The rest was the trans-international Asian equivalent to the five minute drive to West Jersey Hospital.  One more airport, a flight on Singapore Airlines SQ942 and arrival in beautiful and efficient Changi Airport where the lines are short, the immigration is quick and everyone says Thank You.  Singapore  gives you the impression that everything is going to work out in the cleanest, most efficient, most polite way possible.  If I were asked to write a National Slogan for Singapore it would be this:


"Welcome to Singapore.  We are still Asia, but shit works here!"


Directions:  Head to the clouds and turn left
My company sent a nurse and a driver to meet me at immigration. They brought me straight to Mt. Elizabeth Hospital and had me admitted. The doctor came in a few hours later.  He was a busy guy and I was happy he'd squeezed my colon into his schedule.  He was a short, serious-looking Chinese man who was all business, but had a quiet confidence about him.

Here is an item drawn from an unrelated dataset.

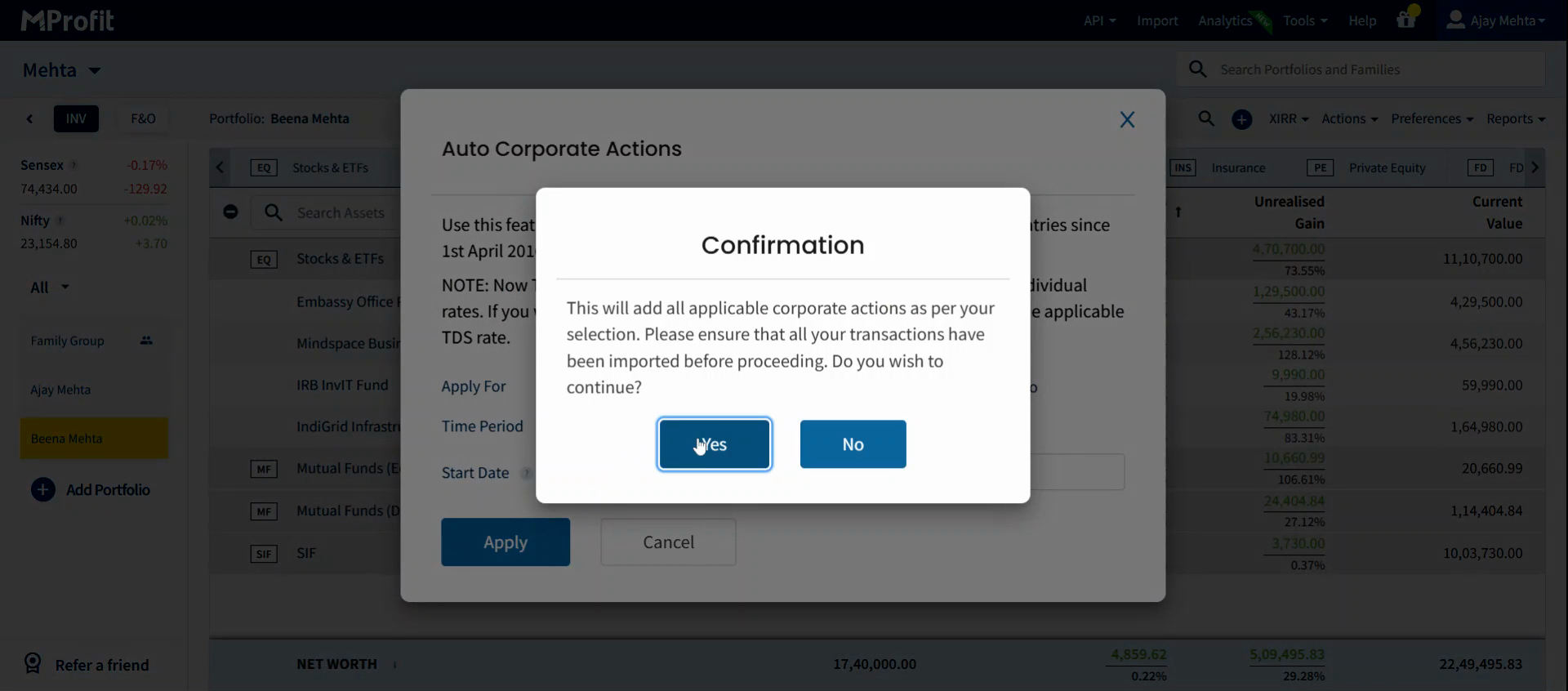This screenshot has height=691, width=1568.
Task: Expand the Tools menu
Action: click(x=1304, y=20)
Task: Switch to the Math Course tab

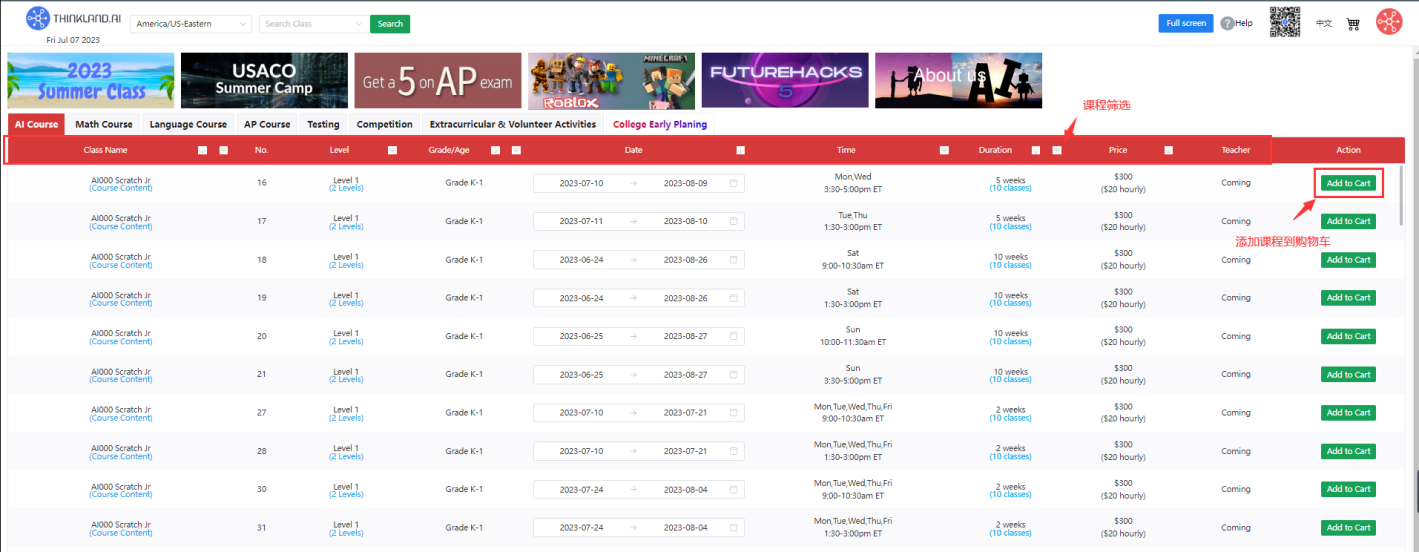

I tried to be as much of a patient and as little of a doctor as possible.  I wasn't comfortable or used to being in the opposite seat in a medical conversation.  I will never be. There could a number of things causing my intestines to be blocked and bleeding, but we had to make sure it wasn't cancer.  Whatever it was, the answer was at the end of a four and a half foot scope tomorrow at high noon.  I'd spend the rest of the day and night getting "The Prep."


The Prep is Hell.  Modern medical science has this one down.  Two separate medicines that will tether you to a toilet like an umbilical cord on a baby.  You will go no further than  twenty feet away from a bathroom, depending how fast you can move.  The nursing staff at Mt. Elizabeth hospital is as conscientious as you'd expect a nursing crew to be in Singapore.  They were pretty much in my room every twenty minutes whether I called for them or not.  After a while I stopped being embarrassed with the conversations I was having with them behind the bathroom door.  I trusted they could understand what I was saying between my thick American accent and the other horrific sounds   coming from me.  They speak English in Singapore, but it rarely sounds like it.


Best view in the house
After an exhausting sleepless night and a few changes of bed clothes the moment of truth came and went anticlimactically.  I remember a flash of an intravenous needle stuck painfully into my hand and a squirt of narcotics that shut out the lights.  When next I opened up a heavy set of eyelids the doctor was in front of me saying, "It's okay.  It's all okay."  He had even made me a DVD of the exam which I was happy to pay eight Singapore dollars for and keep for reference.  I was relieved, but hoped I'd still feel the same when the drugs wore off.  The diagnosis was "Diverticulosis," a pesky, but not uncommon ailment that arises from over-activity of the colon. It turns out that all the yoga and fiber did have an effect--a bad one.  I needed to slow things down and ease up on the healthy stuff.  If they let me out of Mt. Elizabeth, I'd bee-line to the McDonalds I passed on Orchard Road.  In my mind I was already working out cheesesteak importation strategies to the island of Sumbawa.


I had traveled one thousand one hundred fifty seven miles of fear and uncertainty, but it took the last four and a half feet to bring me to peace of mind.   I stayed one more day in Singapore for observation and then started the long journey back to the rock I call home.  I had peace and I had clarity and it was as if this clarity had extended to the skies. It was clear sailing and sunny skies all the way back to Bali Ngurah Rai Airport and a smooth, unfettered flight home on the seaplane.  After an hour we descended,  ultimately landing on the calm blue waters off the Sumbawa coast.  Our ambulance driver was waiting for me with my car.  It felt good to be home.